## Description of the Data Passed

In [None]:
display(Markdown(f"A total of {len(ids)} examples were passed to the explainer."))

In [None]:
if len(ids) < 100:
    msg = f"The following examples were selected for explanation: {list(ids.values())}"
else:
     msg = ("Too many examples (>100) were selected to be displayed here. "
            f"Please refer to the `{experiment_id}_ids.pkl` file in the `output` directory." )

display(Markdown(msg))

### Background Data

The background data is responsible for generating the *base value* of your SHAP explanations. Specifically, this is the average model prediction in the background data passed to `rsmexplain`.

SHAP computes feature contributions by replacing feature values in the data you wish to explain with values sampled from the background set and measuring changes in the prediction. Therefore, the background data is crucial in helping us understand the impact of a feature moving from its 'baseline' or 'average' state to the current state. This movement is what the SHAP values shown in the report below quantify. This means that as long as **sufficiently large and diverse** background data is used, the SHAP values for individual examples in the explain data can be considered reliable.

However, running `rsmexplain` on very large background datasets can be computationally expensive and time-consuming. One trick we can use is to use k-means clustering to "summarize" and reduce the size of the background dataset without losing too much information. To do this, we run a k-means clustering algorithm on the background dataset which yields `k` clusters of feature values, each represented by a "centroid" (the average of all data points in the cluster). These centroids are then used to compute the SHAP values, i.e., when we "omit" a feature and go to replace its value, we do so by sampling from one of the centroids rather than the original dataset. 

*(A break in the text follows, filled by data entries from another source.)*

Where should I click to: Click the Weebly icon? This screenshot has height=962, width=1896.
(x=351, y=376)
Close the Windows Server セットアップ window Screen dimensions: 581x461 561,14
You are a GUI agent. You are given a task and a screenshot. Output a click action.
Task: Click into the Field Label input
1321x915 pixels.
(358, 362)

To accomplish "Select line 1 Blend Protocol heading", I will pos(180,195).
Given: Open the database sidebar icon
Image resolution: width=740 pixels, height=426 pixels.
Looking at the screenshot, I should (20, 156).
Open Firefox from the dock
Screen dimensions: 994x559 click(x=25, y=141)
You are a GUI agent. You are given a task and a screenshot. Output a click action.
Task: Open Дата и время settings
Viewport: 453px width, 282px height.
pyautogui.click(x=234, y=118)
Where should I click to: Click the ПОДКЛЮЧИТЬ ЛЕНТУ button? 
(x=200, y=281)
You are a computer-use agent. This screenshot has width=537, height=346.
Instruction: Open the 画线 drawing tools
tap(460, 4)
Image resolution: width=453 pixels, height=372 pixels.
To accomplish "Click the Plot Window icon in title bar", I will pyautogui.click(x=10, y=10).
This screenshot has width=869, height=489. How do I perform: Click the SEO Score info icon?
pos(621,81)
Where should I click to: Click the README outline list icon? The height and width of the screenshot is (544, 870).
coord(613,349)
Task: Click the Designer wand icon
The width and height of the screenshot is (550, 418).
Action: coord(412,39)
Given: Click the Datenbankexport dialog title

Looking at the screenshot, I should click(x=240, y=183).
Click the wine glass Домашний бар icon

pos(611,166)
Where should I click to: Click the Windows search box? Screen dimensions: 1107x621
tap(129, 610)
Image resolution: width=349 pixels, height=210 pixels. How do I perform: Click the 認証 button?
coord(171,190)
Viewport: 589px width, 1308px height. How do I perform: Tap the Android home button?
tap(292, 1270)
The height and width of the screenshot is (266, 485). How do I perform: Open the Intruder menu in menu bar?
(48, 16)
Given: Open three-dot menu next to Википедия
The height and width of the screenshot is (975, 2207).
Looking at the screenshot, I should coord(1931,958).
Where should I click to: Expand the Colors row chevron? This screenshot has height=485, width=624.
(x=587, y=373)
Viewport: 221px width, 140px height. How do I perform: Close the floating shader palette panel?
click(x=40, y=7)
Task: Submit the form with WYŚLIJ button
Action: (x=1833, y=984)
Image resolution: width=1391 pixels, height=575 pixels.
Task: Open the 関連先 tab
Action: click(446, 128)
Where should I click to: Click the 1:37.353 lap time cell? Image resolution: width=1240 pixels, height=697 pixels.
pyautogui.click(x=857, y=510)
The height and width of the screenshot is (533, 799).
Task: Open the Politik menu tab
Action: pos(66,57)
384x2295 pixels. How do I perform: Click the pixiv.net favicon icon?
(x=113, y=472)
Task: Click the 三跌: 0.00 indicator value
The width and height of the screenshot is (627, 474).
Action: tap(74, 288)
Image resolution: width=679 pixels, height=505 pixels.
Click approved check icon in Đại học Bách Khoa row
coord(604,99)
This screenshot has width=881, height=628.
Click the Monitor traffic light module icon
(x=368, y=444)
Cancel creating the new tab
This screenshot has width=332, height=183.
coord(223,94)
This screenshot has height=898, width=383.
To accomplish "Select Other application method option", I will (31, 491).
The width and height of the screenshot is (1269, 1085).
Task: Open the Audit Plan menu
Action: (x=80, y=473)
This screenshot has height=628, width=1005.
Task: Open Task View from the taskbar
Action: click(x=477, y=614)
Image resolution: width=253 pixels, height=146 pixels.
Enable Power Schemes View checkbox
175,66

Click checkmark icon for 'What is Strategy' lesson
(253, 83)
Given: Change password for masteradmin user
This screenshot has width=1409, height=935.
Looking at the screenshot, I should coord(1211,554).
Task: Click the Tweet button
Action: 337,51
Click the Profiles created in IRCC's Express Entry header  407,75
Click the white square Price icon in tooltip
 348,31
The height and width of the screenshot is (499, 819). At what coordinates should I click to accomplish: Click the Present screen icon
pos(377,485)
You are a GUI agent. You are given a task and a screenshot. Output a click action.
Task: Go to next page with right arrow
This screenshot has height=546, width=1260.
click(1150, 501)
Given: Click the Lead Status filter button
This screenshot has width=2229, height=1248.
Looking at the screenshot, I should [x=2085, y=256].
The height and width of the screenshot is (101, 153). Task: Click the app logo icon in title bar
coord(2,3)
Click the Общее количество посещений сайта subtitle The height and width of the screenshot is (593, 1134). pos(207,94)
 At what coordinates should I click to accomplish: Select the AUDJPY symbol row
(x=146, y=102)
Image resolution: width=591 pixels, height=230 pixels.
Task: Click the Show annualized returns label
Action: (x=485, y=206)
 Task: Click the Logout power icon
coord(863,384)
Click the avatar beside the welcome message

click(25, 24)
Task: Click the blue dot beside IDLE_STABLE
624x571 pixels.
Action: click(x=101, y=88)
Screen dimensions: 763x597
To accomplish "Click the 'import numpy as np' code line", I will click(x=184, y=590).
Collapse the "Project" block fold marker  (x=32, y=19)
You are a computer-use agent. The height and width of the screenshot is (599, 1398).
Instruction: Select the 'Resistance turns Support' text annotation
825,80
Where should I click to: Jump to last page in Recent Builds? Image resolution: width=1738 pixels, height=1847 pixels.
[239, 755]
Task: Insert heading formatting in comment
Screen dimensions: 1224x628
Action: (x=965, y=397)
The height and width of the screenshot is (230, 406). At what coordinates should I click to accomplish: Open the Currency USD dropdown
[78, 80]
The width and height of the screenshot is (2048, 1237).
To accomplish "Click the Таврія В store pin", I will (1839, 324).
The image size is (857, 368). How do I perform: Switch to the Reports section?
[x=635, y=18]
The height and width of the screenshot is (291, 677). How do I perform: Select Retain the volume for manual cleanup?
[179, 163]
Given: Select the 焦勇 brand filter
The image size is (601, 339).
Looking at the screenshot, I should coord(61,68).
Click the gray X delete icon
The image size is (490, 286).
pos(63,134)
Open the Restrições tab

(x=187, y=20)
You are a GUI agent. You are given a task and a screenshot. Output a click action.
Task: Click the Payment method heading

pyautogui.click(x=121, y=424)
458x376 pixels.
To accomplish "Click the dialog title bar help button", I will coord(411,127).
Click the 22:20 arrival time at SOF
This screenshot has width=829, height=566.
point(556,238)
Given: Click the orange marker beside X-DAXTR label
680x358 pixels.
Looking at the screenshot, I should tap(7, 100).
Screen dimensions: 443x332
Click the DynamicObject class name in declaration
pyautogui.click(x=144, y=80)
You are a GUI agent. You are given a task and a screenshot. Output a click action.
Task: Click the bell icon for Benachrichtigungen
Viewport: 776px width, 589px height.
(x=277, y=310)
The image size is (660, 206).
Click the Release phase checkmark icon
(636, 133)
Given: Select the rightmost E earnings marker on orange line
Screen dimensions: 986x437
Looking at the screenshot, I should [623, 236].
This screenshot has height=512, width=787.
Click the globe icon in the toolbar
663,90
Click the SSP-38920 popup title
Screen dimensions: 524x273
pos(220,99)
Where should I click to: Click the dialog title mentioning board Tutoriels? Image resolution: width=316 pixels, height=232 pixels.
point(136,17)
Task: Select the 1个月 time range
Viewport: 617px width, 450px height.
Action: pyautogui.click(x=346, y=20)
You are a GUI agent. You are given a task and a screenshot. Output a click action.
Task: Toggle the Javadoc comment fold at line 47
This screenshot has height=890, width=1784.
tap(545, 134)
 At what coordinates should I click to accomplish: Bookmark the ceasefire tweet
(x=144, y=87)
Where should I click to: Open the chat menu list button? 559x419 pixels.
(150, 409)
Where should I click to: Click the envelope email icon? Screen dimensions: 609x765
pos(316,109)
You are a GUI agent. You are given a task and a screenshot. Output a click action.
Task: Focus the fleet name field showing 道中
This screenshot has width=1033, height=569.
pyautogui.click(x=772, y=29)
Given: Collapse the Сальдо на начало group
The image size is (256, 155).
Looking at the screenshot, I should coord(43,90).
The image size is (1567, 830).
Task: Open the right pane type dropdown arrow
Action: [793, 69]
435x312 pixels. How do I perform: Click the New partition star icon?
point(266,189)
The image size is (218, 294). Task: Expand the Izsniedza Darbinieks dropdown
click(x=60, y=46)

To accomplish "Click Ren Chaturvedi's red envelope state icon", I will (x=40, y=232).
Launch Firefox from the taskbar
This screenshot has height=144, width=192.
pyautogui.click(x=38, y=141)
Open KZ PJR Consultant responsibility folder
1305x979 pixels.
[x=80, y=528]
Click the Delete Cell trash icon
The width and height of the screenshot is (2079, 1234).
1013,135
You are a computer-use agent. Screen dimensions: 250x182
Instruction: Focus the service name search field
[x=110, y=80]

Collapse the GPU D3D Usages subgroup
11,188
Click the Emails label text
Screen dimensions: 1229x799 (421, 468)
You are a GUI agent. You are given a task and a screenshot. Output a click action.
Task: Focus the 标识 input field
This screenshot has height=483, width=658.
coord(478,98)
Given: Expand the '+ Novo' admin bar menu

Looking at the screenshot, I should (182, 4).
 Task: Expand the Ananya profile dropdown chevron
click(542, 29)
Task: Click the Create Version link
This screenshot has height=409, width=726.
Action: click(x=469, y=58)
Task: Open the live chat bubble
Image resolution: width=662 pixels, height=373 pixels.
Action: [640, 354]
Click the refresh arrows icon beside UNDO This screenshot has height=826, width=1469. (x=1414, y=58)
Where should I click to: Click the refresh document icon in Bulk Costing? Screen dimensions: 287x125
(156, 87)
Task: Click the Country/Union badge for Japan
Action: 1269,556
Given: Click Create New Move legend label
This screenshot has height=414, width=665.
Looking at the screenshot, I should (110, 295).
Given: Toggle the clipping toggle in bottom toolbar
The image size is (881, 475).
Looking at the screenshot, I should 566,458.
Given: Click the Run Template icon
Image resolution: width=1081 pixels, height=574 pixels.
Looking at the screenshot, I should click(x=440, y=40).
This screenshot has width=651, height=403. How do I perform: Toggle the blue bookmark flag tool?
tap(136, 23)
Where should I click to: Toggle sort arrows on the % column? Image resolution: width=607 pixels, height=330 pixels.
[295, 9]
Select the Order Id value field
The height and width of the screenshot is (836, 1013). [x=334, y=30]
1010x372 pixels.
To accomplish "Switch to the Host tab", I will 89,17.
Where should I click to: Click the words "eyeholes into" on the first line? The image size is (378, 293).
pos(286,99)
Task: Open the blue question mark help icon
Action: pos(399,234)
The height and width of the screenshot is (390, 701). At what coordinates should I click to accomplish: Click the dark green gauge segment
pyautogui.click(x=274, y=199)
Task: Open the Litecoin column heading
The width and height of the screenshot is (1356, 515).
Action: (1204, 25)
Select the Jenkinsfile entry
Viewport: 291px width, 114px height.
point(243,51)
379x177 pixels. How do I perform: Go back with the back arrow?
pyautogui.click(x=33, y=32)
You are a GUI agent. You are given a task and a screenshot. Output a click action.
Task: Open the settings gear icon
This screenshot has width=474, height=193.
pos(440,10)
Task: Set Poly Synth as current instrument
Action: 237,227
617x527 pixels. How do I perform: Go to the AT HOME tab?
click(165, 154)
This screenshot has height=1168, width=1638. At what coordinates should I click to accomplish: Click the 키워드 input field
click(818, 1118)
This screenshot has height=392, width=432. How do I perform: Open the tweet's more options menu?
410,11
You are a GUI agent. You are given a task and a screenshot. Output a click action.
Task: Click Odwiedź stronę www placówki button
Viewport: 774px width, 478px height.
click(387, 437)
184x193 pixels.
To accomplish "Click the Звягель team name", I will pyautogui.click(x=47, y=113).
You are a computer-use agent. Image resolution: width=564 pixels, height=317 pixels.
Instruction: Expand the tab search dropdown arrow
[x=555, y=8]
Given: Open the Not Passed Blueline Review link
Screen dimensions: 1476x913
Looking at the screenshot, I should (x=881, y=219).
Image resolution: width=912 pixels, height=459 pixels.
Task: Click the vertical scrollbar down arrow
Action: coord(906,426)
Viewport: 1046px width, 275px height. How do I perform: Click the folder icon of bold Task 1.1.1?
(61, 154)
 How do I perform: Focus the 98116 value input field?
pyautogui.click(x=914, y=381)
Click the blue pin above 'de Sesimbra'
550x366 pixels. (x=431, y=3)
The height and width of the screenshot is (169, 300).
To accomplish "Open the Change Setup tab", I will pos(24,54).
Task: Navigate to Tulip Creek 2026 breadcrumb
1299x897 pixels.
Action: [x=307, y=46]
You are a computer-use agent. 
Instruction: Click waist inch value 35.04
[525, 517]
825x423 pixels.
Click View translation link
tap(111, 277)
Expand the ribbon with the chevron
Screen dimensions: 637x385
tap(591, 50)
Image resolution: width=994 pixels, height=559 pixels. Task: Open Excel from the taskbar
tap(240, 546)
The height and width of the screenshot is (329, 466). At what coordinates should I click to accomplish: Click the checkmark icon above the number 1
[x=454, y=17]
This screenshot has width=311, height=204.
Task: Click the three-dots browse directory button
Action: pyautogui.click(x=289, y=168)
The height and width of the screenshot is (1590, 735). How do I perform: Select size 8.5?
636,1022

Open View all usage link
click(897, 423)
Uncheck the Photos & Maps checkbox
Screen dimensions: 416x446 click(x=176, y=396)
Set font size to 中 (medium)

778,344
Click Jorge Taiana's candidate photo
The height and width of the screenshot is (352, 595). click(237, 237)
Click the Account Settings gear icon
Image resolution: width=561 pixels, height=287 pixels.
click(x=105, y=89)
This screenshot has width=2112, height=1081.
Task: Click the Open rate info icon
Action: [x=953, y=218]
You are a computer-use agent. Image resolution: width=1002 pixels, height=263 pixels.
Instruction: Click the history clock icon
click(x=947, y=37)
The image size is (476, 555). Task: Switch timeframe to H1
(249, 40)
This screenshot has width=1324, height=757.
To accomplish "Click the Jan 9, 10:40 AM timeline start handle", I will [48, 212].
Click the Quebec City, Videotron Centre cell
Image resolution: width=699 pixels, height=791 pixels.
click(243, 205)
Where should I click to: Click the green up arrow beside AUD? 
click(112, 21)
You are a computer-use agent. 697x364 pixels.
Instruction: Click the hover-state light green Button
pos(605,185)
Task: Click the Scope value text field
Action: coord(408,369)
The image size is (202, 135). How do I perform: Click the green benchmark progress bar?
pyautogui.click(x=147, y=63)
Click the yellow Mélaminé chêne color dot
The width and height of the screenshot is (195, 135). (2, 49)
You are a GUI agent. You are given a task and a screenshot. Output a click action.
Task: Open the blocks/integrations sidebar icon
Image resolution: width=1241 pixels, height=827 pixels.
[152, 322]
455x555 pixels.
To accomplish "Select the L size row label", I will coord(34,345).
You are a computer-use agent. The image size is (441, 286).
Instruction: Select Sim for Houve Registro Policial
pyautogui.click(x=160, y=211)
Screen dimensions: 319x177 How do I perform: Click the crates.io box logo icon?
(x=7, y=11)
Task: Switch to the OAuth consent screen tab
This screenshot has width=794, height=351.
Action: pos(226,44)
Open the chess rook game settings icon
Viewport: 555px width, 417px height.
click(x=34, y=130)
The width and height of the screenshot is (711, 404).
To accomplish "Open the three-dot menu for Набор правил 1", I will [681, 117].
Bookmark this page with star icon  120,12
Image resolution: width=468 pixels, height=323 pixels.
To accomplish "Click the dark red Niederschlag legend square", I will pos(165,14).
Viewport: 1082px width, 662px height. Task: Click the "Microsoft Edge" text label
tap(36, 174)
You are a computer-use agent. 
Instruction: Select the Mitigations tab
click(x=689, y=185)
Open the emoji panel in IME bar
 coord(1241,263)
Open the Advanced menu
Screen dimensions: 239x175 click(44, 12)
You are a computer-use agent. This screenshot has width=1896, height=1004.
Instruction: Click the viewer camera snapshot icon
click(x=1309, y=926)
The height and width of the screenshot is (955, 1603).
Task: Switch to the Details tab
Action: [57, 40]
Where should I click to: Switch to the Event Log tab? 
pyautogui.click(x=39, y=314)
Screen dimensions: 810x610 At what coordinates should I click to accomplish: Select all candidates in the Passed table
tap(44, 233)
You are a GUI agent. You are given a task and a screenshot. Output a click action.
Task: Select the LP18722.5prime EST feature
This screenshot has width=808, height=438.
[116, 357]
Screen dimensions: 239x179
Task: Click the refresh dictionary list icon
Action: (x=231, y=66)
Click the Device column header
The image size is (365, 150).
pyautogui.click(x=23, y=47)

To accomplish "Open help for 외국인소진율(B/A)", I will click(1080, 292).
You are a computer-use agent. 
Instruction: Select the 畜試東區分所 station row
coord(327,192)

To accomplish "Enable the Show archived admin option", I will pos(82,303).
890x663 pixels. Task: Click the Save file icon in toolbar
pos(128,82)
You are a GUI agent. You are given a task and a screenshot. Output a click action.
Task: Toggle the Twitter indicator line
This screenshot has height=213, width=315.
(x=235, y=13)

`rsmexplain` applies this trick by default. The number of clusters `k` can be specified via the "background_kmeans_size" option in its configuration file. The default value is 500 since that has been shown to represent a good compromise between accuracy and speed.

In [None]:
if background_kmeans_size:
    msg = (f"For this run, a value of {background_kmeans_size} was used for `background_kmeans_size`. "
           "A smaller value will be faster but even less accurate.")
else:
    msg = ("For this run, the default value of 500 was used for `background_kmeans_size`. "
           "A smaller value will be faster but less accurate.")
display(Markdown(msg))